Available data —
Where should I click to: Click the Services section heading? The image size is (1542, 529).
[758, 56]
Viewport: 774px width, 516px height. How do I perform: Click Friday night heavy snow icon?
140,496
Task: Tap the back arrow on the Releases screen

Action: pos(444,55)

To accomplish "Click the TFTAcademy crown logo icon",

---

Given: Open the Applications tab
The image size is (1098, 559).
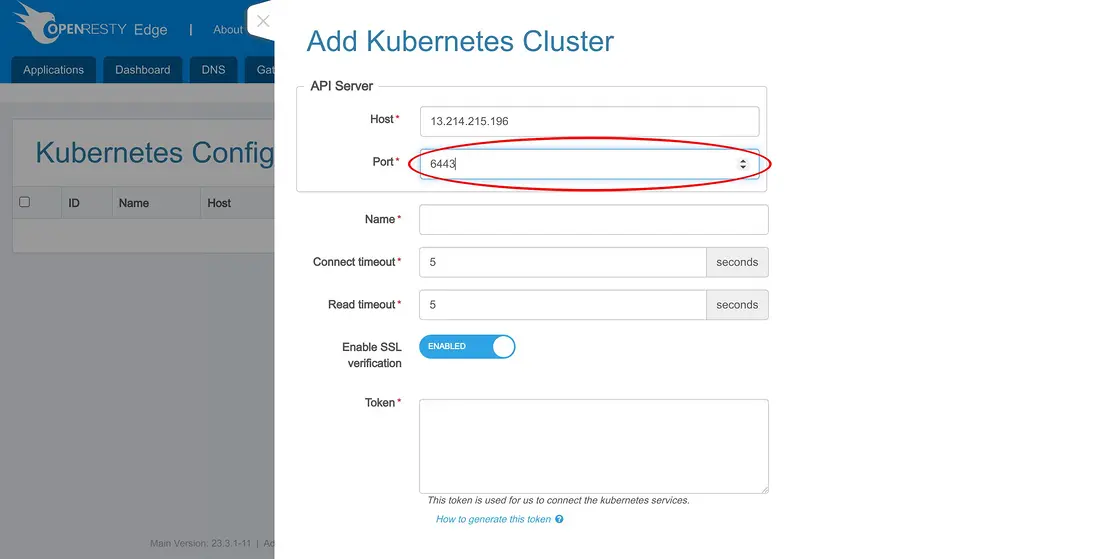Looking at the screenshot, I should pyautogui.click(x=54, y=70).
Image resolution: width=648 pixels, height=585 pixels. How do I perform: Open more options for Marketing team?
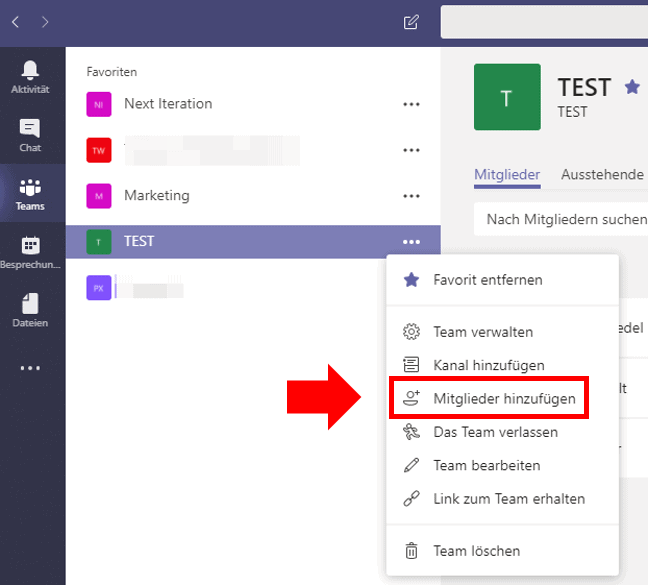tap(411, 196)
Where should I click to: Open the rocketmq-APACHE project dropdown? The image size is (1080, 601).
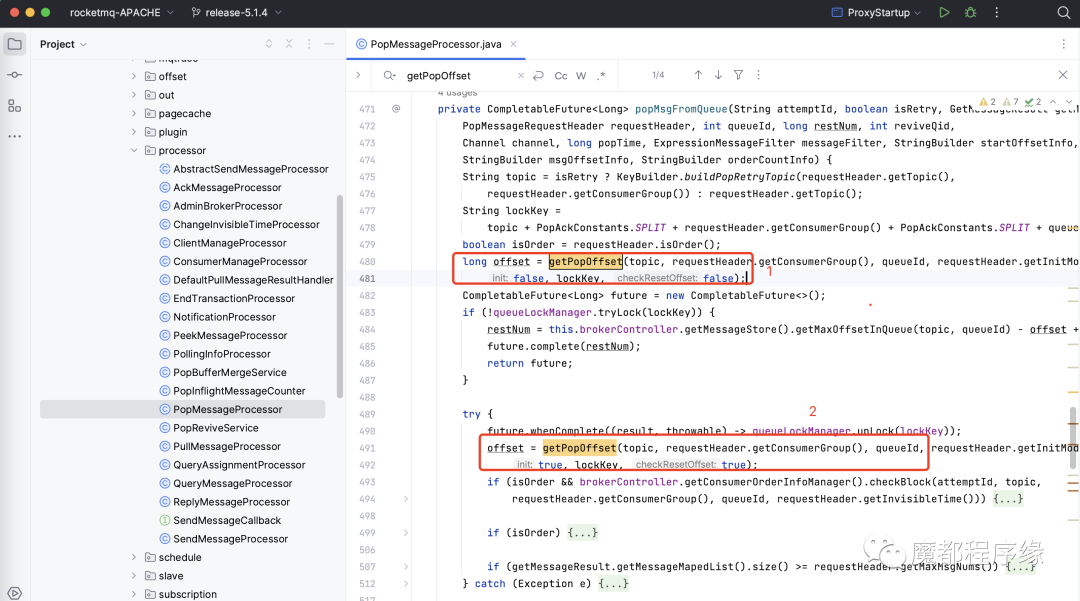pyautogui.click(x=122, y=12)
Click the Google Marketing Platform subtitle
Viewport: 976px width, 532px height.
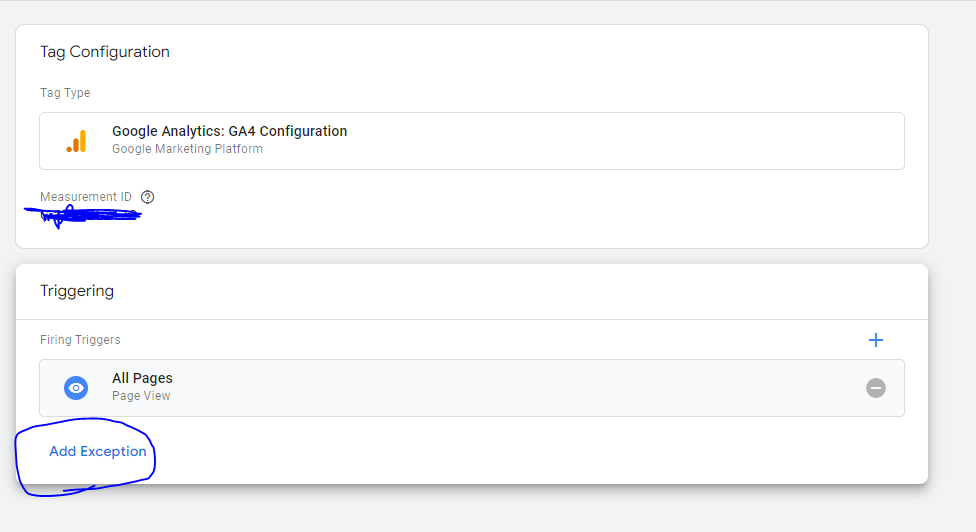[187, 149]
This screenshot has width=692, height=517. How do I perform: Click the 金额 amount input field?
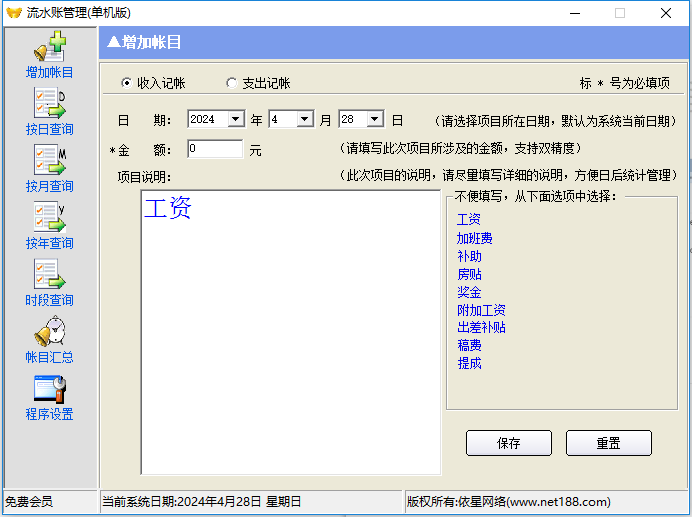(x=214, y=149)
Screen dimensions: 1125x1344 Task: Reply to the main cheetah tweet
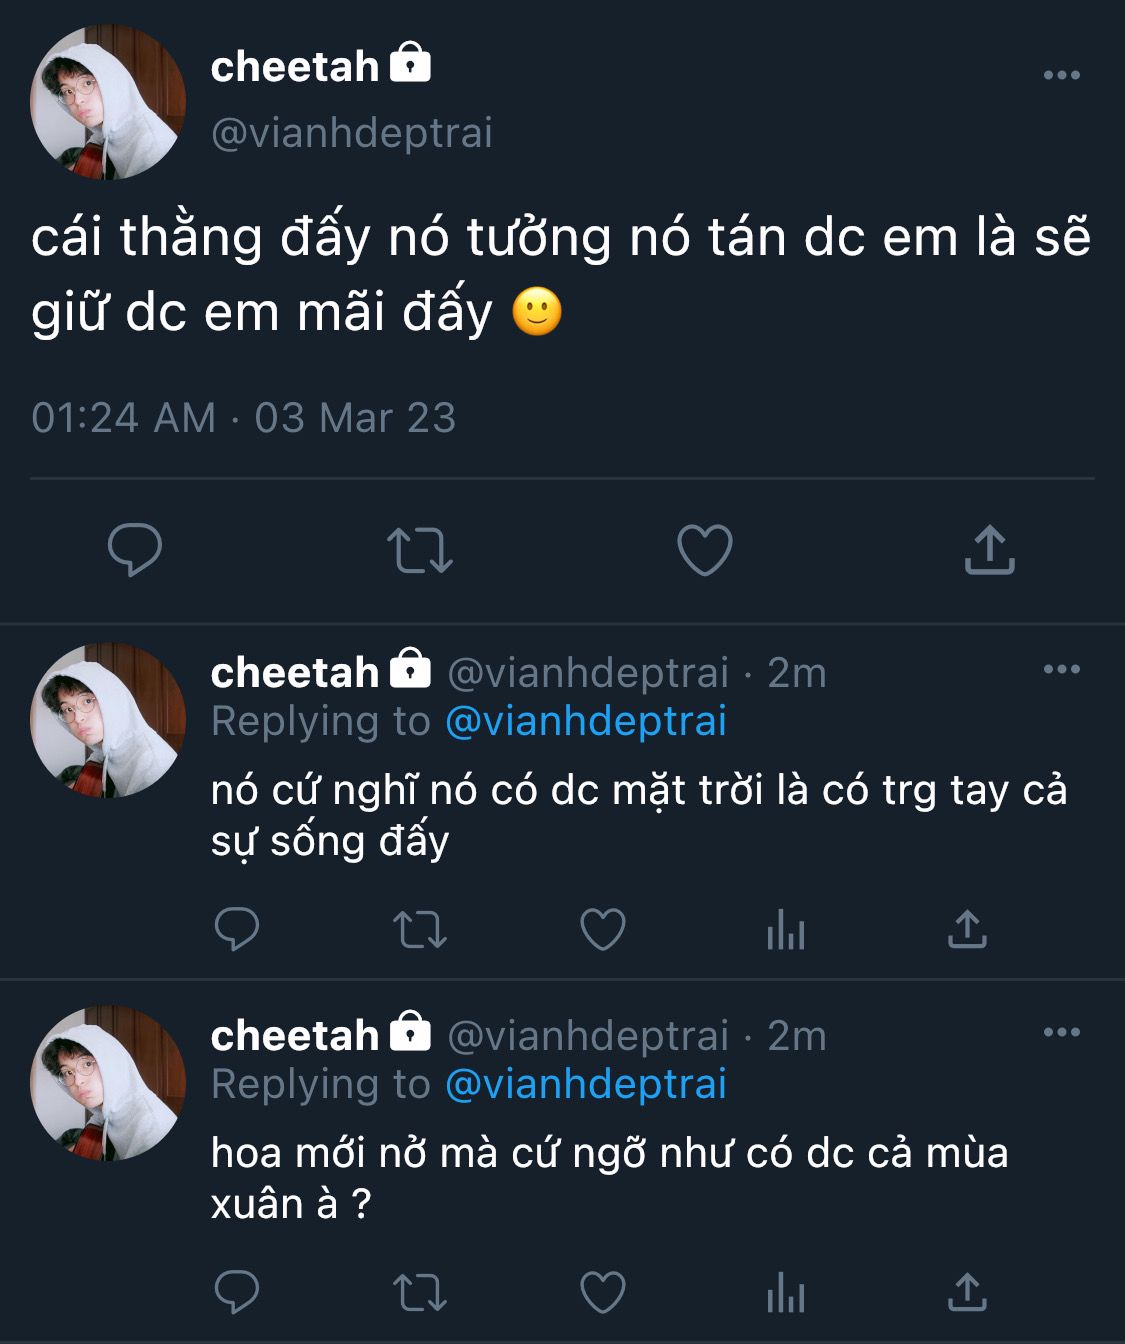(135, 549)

What to work on —
Go through the listing above and write out exactly the lines starting with the one holding "Where should I click to: Click" and running through the one holding "the TFTAcademy crown", ends included, and no others.

Output of the task —
Where should I click to: Click the Services section heading? The image size is (1542, 529).
[758, 56]
Viewport: 774px width, 516px height. How do I perform: Click Friday night heavy snow icon?
140,496
Task: Tap the back arrow on the Releases screen

Action: pos(444,55)

To accomplish "Click the TFTAcademy crown logo icon",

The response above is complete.